Foram embora. Do outro lado da estrada escurecida ao meio-dia pela névoa, sobrava um pedaço de mata de pinheiros bravos.

Enquanto Rui levantava o capô do carro, atravessei a estrada e olhei o nada do Marão. No meio da cerração, entre os troncos dos pinheiros bravos, alguém me viu. Vi também e parei o olhar.

Reconheci. Não muito tempo antes daquele dia, eu estava dentro do carro, à noite, perdido, procurando a cidade mais próxima para me localizar no mapa de Portugal, quando, ao longo do acostamento da estrada, um bando de cães passou a me acompanhar, na mesma velocidade que o carro. Eles corriam como se festejassem e anunciassem minha chegada. Olhei os animais que, como batedores, abriam passagem para mim. Rui disse:

-São lobos de Trás-os-Montes.

Por isso, reconheci. O pêlo era cor de prata e o olhar dele, seu jeito quieto e impassível de mirar, de não mexer os olhos, de fixar, atento, como quem cheira o mundo, foi o que mais me paralisou. Não tinha escapatória, não havia o que ser feito, ali no Marão, no meio da névoa, separado do resto do mundo por um rego finíssimo de água fria que despencava morro abaixo, não por querer, mas por inexorabilidade.

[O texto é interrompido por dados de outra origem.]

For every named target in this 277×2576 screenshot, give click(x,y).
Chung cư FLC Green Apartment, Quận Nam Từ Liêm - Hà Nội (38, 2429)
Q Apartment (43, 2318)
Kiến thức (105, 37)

Olhei também. Mas os olhos dele eram mais belos e mais misteriosos que os meus. Parei. Ele sabia parar mais que eu. Sabia ser firme como uma árvore. Eu tentava falar, queria dizer que estava com medo, tentava pedir socorro ao Rui, mas o lobo comandava o silêncio do Marão, que era tão quieto e antigo quanto ele.

Estávamos à distância de um bote certeiro, eu e ele. Mexeu a cabeça. Ergueu o olhar, fixo em mim. Dobrou uma das pernas e levantou a pata. Estendi o braço com a palma da mão aberta.

Os pinheiros bravos e ele. Como um cão de prata. Meus cabelos estavam úmidos, com a névoa deslizando entre eles. Lentamente, dei um passo para trás, queria voltar para o carro. Cheirou o ar.

Então, ele se afastou entre as árvores. Mas parou. E me olhou novamente. Descobri, quando me olhou, que meu medo era pura fantasia, ilusão. Que, se havia algum risco, era o de virar poeta, ali, na frente da beleza prateada. Descobri que ele não precisava de mim, para nada. Que ele, escondido entre os troncos, esperava a hora certa de ir embora.

Mas ele queria dizer alguma coisa, pelo jeito de me olhar sem ir embora. O chão que ele e eu pisávamos era rude, velho. O cão de prata começou a correr para sumir no meio das árvores e da névoa. O trote ligeiro, solitário, elegante falava.

O que você não conhece, o que é estranho, o que está além da imaginação, não mate, não ataque, não morda.

O que você desconhece, o que você não entende, pertence às árvores, são coisas do Marão.

O lobo foi embora morro acima. Eu fiquei para trás, trêmulo, sem medo algum, ouvindo o ronco do carro que voltava a funcionar.

Dei por mim: a gente encontra um lobo cara a cara, a gente sente, na pele, a ternura do olhar dele, reconhece a gentileza do pêlo, aprende que a alcatéia se senta nos morros para cantar. A gente olha, vê e disse que então é isso, que eles ainda são o que fomos um dia, quando nos encontramos pela primeira vez.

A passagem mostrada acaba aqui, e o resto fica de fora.